The seasons are changing – and so is your brain

Today (20th March) is the Spring equinox for 2025 – when the hours of daylight are the same as the hours of darkness – and Spring has officially started. As well as the daffodils and crocuses, you may also be noticing some changes in the behaviour of animals around you. Perhaps you’ve been hearing the sound of great tits, blackcaps, willow warblers and chiffchaffs, blackbirds, songthrushes. If you live in the countryside, you might even be able to spot badger cubs making their first explorations of the world outside their sett, hares engaging in mating rituals and frog spawn appearing in ponds.

So what about us humans? Are we also influenced by the rhythms of Planet Earth?  As we make our annual rotation around the sun, our own behaviour is inevitably influenced by the changing seasons – but our mental processes become impacted too – and in some quite fundamental ways.

Perhaps the best known of the seasonal changes in our brain function is mood. Our emotions generally take a dip in the winter months. For some of us, that can lead to Seasonal Affective Disorder (SAD) – a type of depression that comes and goes with the seasons. But, based on an analysis of social media, this appears just one extreme of a broader trend, with an analysis of 800 million tweets in the United Kingdom finding a peak in sadness in winter. A poll suggests almost 1 in 5 of us suffer low moods more in the Autumn and Winter.  
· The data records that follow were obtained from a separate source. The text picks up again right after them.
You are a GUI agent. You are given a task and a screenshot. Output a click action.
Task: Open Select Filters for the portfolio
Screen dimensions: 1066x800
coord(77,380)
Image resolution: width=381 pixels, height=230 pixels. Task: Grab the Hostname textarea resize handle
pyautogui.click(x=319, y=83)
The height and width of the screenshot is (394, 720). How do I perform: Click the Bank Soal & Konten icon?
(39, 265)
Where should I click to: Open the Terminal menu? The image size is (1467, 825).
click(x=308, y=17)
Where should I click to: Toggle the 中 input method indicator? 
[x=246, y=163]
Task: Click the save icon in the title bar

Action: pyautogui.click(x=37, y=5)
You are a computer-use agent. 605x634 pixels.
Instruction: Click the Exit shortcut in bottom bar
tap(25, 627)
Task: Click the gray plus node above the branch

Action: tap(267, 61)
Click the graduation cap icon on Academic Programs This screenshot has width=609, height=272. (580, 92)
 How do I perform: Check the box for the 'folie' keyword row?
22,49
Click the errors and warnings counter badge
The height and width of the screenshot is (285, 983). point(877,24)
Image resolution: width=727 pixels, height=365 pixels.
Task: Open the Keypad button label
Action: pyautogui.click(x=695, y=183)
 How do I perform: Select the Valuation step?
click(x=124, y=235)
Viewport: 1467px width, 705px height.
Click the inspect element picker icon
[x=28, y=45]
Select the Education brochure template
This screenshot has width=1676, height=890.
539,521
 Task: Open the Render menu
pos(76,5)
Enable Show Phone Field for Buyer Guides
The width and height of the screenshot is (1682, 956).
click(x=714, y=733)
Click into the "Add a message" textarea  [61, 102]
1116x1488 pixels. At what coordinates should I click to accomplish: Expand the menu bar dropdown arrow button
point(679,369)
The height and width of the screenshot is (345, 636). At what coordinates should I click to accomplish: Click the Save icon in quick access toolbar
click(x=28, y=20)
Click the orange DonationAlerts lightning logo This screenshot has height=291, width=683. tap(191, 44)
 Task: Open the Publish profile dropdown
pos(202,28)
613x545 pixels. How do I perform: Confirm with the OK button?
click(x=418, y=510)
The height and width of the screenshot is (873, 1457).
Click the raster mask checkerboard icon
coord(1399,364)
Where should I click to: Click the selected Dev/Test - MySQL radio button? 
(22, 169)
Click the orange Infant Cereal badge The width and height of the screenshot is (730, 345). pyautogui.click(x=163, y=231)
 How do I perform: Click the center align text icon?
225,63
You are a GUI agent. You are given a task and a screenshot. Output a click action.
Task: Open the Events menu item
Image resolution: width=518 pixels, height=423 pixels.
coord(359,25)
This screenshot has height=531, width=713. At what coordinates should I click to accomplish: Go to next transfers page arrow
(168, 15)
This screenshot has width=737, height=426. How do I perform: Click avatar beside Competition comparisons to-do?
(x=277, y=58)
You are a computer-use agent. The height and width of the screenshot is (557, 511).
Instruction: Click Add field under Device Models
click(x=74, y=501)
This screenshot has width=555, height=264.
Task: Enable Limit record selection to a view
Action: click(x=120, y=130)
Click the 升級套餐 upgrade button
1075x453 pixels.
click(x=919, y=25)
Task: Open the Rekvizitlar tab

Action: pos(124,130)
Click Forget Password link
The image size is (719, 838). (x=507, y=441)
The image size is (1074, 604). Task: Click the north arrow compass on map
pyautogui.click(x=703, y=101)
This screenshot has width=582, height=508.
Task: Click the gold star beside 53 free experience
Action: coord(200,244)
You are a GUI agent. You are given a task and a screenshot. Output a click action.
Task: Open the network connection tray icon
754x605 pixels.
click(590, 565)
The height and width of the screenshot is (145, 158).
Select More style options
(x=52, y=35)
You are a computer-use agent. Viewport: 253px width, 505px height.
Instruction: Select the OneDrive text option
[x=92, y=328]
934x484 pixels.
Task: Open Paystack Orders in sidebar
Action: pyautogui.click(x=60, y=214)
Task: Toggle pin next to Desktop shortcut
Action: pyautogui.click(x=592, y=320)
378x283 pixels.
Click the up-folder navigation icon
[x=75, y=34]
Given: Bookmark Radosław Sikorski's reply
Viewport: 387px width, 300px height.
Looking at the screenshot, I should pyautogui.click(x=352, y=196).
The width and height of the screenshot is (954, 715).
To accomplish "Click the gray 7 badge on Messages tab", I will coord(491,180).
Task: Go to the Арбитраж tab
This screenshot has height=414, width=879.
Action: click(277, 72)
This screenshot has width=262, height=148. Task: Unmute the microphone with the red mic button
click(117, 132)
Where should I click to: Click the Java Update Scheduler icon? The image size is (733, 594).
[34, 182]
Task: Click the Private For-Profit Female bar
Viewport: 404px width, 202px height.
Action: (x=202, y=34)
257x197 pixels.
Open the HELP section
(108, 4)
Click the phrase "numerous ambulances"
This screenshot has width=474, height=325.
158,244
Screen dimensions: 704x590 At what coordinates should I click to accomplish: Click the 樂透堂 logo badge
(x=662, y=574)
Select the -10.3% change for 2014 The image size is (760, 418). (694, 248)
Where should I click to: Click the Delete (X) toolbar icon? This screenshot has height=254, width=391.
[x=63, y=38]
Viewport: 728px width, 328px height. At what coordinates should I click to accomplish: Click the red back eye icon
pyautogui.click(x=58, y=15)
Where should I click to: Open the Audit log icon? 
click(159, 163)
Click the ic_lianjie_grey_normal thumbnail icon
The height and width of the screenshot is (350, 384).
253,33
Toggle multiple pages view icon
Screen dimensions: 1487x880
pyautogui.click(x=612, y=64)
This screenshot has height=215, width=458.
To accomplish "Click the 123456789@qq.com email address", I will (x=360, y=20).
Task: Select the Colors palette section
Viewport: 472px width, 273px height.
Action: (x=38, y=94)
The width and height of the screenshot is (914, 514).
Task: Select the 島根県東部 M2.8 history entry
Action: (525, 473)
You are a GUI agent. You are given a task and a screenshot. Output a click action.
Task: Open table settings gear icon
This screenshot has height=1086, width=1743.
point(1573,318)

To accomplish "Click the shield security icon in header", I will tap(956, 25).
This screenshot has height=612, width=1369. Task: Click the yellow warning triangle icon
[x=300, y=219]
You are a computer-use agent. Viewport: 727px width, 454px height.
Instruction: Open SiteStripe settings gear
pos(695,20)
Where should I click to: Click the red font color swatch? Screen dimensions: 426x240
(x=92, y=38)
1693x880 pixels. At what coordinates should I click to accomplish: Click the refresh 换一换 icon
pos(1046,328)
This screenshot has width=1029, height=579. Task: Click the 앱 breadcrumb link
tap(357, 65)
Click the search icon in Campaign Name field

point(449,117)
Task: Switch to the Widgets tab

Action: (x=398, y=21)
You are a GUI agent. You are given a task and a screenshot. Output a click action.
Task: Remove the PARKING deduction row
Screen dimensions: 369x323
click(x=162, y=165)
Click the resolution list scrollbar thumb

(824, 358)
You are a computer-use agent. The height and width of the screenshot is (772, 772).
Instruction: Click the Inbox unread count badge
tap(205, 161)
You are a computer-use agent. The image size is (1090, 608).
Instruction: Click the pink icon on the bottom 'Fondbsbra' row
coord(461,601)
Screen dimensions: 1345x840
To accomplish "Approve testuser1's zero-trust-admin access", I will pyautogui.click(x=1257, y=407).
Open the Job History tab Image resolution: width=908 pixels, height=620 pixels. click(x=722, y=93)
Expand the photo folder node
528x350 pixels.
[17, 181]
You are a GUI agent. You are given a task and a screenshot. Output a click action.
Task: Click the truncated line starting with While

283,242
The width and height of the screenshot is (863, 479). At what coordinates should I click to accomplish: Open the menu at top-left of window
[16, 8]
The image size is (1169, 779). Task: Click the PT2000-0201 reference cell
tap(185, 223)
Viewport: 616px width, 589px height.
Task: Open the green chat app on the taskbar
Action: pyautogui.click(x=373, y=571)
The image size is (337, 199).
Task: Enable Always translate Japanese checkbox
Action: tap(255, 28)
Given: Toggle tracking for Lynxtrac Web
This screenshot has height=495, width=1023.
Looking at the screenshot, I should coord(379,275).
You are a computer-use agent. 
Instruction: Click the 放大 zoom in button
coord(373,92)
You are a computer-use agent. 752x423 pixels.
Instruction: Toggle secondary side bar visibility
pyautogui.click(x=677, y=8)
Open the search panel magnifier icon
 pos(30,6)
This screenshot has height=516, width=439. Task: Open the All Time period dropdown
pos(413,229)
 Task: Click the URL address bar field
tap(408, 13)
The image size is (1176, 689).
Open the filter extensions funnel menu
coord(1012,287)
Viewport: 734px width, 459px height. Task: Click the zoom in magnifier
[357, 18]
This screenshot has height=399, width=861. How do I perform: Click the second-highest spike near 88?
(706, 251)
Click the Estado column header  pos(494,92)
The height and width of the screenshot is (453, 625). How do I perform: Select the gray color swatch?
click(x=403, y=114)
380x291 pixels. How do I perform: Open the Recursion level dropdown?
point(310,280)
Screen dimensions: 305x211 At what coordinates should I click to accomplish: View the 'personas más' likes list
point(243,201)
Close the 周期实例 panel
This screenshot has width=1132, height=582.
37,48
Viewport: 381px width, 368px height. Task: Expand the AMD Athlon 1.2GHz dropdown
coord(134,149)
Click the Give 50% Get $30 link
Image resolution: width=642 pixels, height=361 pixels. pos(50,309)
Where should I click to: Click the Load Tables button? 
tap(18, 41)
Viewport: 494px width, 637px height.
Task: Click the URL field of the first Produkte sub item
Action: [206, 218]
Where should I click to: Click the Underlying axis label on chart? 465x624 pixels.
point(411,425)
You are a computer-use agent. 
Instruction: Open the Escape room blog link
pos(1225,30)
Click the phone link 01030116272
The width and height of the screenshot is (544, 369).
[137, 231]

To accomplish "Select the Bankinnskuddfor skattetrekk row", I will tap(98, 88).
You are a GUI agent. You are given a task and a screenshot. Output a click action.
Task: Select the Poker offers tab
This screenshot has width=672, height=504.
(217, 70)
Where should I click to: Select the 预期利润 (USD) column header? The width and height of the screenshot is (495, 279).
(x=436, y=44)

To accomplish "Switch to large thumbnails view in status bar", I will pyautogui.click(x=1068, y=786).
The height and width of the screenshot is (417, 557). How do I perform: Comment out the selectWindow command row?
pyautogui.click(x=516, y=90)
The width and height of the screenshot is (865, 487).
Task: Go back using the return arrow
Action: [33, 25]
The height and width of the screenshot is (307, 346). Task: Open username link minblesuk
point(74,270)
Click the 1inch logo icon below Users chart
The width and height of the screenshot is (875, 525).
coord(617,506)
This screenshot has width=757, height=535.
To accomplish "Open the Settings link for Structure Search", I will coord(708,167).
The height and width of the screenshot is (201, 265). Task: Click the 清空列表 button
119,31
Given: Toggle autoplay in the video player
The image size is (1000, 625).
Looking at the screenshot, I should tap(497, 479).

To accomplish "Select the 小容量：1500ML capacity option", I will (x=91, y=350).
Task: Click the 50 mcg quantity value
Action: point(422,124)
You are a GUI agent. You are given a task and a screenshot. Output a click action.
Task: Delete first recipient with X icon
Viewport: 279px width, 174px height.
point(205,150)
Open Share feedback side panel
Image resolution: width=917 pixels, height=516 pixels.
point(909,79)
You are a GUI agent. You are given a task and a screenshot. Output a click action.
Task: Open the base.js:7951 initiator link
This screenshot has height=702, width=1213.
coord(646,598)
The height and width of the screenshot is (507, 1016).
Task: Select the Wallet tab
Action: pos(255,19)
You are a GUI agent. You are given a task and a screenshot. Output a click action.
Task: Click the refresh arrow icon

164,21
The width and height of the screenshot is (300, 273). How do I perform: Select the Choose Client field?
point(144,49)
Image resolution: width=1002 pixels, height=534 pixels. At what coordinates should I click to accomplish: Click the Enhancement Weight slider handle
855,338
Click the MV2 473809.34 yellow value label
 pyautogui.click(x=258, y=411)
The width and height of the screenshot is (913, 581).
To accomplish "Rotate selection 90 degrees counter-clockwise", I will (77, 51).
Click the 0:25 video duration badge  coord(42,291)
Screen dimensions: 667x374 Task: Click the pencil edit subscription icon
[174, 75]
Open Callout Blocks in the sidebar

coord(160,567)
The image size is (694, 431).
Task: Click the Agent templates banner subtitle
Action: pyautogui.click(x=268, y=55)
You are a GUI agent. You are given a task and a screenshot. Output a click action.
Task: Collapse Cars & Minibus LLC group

Spring brings changes in meteorological conditions (sunlight, temperature, and rainfall) which are associated with many changes in neurochemical processes involving cortisol, μ-opioid reception, serotonin, dopamine and testosterone – all of which are known to change how our brain operates. For example, increased sunlight effectively produces higher levels of serotonin in the brain which helps explain why we feel generally happier when we leave winter behind and also why we tend to be more helpful towards others on sunny days. Some researchers have even found evidence for a biannual seasonal change in our “binding” moral values (loyalty, authority, and purity), most strongly able to endorse them in spring and autumn and least keen on doing so in summer and winter.

Perhaps more unexpectedly, however, the seasons may also affect some very basic brain function. A sample of volunteers in Belgium were asked to undertake, at various points in the year, a vigilance task that required them to sustain their attention over time. The researchers found brain regions related to alertness were least activated in mid-December and most activated in mid-June. The participants in this study did not show any difference in cognitive tests, but a larger study of dementia patients in the Netherlands found their cognition to be better in the summer.  There are still too few studies in this area to be sure exactly of what’s going on, but it certainly seems possible that the seasons are influencing our brain function in complex and fundamental ways.